**What is expected**
In these entries, tally the lines where "Image" occurs. Respond with only the count.
*** Opening Task inputs ***
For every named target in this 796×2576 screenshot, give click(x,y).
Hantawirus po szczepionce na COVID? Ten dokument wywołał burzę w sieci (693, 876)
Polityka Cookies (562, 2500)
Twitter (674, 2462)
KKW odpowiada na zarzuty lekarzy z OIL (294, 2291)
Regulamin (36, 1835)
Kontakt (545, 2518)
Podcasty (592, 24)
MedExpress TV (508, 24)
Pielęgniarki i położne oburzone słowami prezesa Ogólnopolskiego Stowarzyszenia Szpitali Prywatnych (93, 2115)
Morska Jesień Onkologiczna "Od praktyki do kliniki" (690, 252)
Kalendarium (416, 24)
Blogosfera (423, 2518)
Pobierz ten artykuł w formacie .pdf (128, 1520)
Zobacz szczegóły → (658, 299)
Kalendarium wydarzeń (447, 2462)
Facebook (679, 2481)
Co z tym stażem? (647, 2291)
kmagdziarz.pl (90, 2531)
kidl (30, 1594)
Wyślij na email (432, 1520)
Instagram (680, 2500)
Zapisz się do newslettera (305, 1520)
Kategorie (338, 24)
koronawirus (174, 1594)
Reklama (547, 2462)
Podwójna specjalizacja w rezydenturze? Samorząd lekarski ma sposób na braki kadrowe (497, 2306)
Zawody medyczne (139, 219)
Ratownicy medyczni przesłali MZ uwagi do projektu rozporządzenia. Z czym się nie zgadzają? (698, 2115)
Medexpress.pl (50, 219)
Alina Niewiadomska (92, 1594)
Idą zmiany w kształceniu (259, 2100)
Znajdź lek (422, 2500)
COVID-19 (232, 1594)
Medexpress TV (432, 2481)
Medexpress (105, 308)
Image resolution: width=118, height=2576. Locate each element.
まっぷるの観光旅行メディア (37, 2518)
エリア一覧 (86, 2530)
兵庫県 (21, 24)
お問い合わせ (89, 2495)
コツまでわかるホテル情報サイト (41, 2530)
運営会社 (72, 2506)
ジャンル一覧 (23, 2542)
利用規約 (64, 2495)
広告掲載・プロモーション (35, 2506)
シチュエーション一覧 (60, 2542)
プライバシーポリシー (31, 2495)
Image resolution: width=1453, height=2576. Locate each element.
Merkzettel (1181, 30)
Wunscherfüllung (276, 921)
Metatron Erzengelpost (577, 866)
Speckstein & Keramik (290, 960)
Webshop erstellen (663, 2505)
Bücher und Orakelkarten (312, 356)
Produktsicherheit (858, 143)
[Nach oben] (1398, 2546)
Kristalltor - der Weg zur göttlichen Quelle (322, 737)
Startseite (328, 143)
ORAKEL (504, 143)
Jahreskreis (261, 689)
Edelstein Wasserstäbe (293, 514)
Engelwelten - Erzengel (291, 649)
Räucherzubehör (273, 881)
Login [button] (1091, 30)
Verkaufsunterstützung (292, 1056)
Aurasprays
*** Closing Task inputs ***
**Result**
2